### [TO DO]
Copy out every line of the records below word for word, leaving out the pictures.

### [DATA LINES]
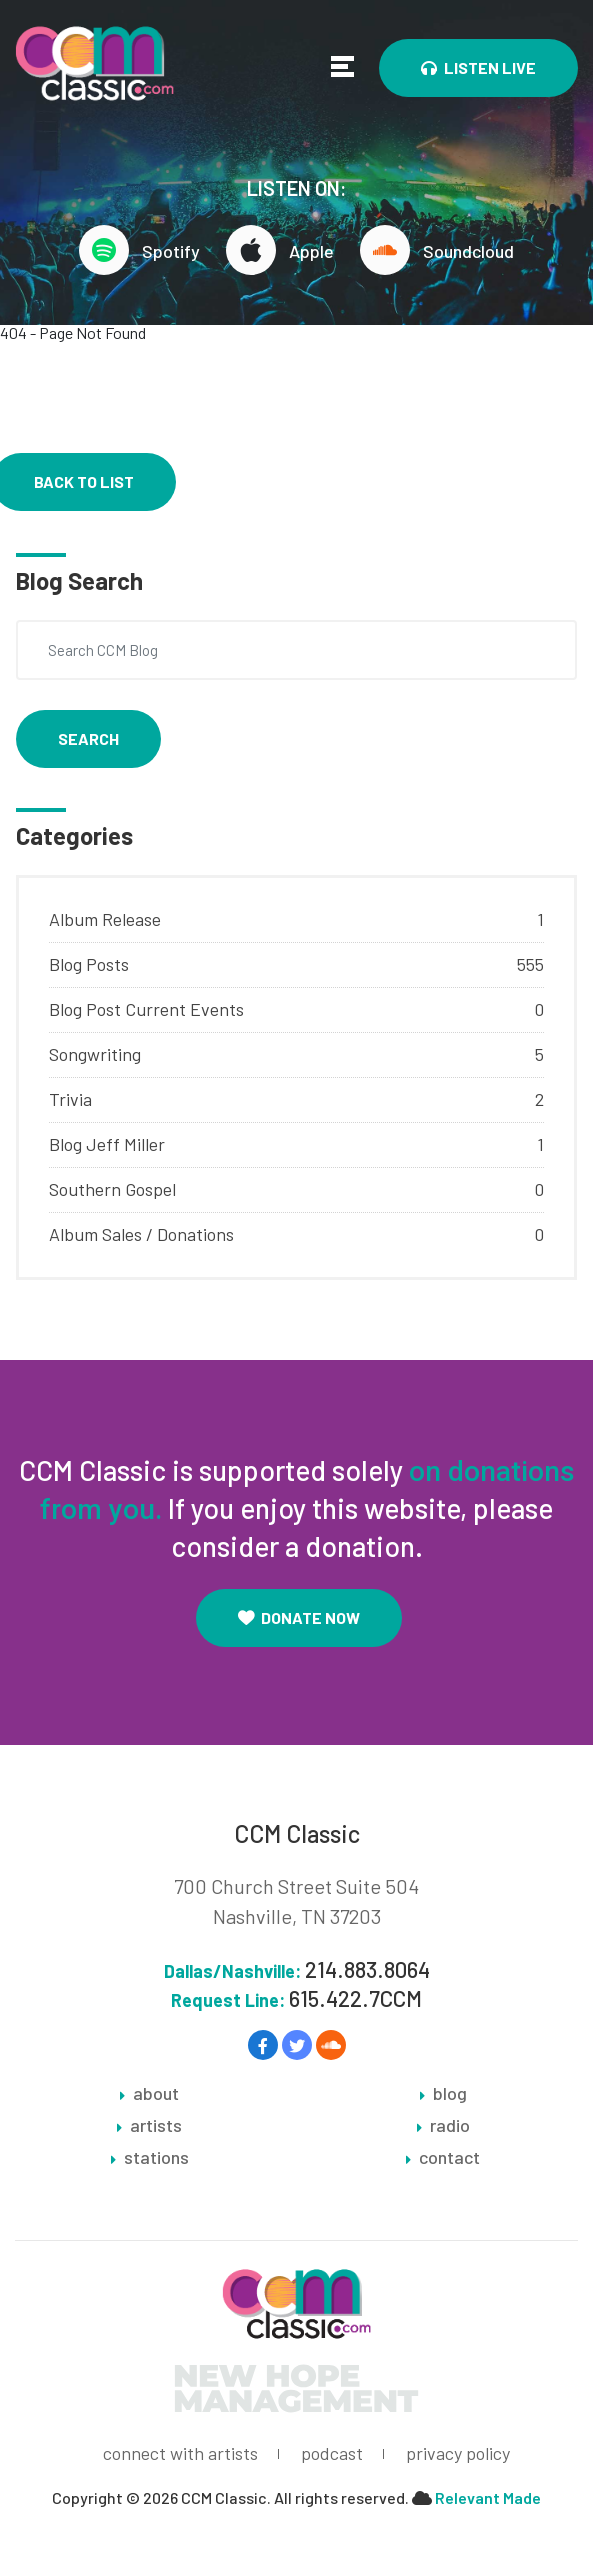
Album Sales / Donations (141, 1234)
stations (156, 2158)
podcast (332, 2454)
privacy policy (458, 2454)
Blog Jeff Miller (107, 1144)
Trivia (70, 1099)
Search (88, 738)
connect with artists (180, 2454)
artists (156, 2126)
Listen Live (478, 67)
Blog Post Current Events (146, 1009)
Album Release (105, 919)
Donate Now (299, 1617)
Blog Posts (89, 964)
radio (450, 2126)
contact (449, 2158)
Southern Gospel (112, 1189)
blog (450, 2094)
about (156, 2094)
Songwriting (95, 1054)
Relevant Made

### [SOLUTION BELOW]
Album Sales / Donations (141, 1234)
stations (156, 2158)
podcast (332, 2454)
privacy policy (458, 2454)
Blog Jeff Miller (107, 1144)
Trivia (70, 1099)
Search (88, 738)
connect with artists (180, 2454)
artists (156, 2126)
Listen Live (478, 67)
Blog Post Current Events (146, 1009)
Album Release (105, 919)
Donate Now (299, 1617)
Blog Posts (89, 964)
radio (450, 2126)
contact (449, 2158)
Southern Gospel (112, 1189)
blog (450, 2094)
about (156, 2094)
Songwriting (95, 1054)
Relevant Made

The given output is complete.